Fifth. You must prepare the completed model to receive the Pm clay. Since there’s a lot of water in the clay, you have to waterproof the paper. I found out that you can do that even before you cut your pieces, just laminate the sheet of cardboard with clear box tape. But you can apply the clear box tape after building the model, just be careful to follow all the model’s details and grooves.
Finally, once the model is waterproofed, you can apply the pm clay with a wet knife. Since the cardboard model is a hollow shell, you will perhaps have to temporary fill the interior void with some kind of material to allow you to put some pressure on the shell without bumping/scraping/breaking it. I suggest expandable foam (apply it close to the shell, do not attempt to fill all the void with that, it’s kind of expensive). Let it dry for a couple of days and when the exterior is dry, you can remove all the paper and foam inside since the pm clay do not permanently stick to the box tape. With all the interior stuff removed, the sculpture will completely dry within a few more days.

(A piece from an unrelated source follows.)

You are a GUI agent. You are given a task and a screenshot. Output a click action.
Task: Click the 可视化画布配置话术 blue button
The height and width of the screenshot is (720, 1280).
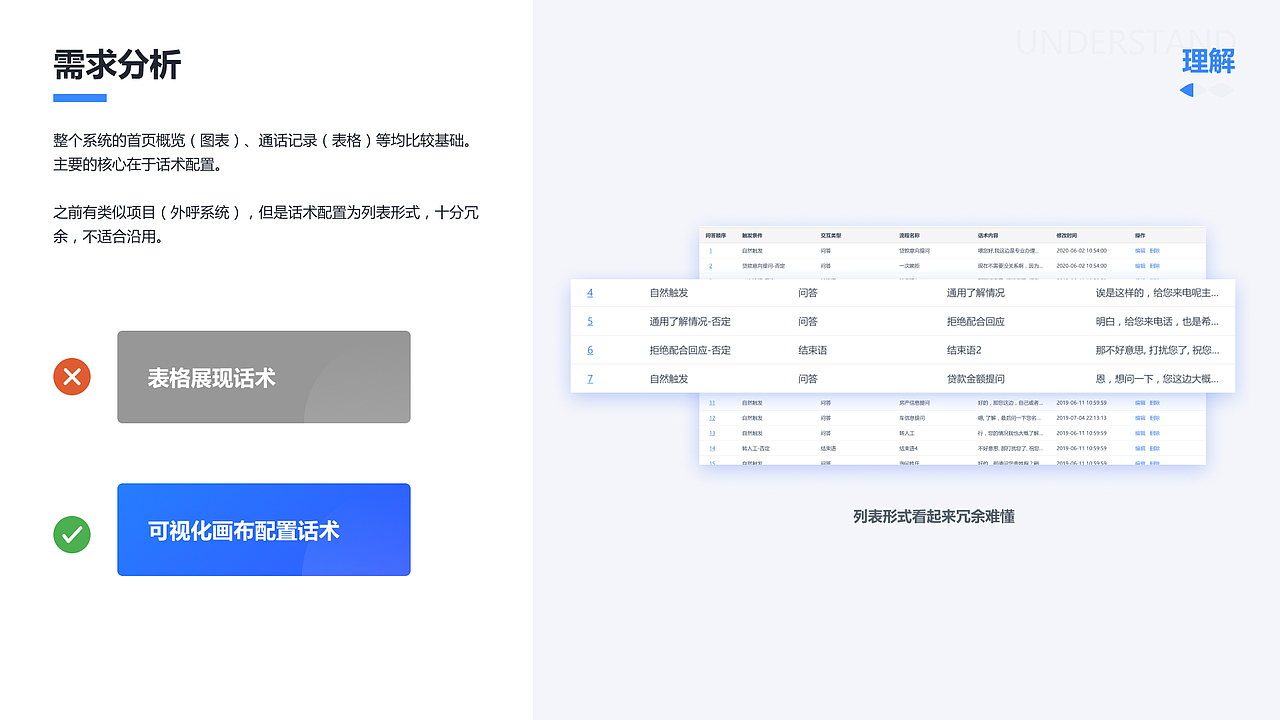[263, 529]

It took me several months to discover and mastering this technique and it’s workflow. Yet there’s more to experiment. The pm clay recipe was the final touch on this and allow me to give strength and smooth on my sculpture with reasonably cost. Hope it will help you and give you some ideas. Just ask if you have any question.
I’m done (!).
Thanks, Simon! I can’t wait to see what sort of comments and questions we get for this post. By the way, we’ve received a lot of questions about making masks and helmets, and I usually refer them to an old post I wrote about making a ceremonial African mask over a cardboard armature. Simon’s idea of using plastic tape over the cardboard to keep the damp clay from getting the cardboard wet, (which could cause the piece to warp while drying), is an excellent idea to use even if you don’t make your model using a computer aided design program.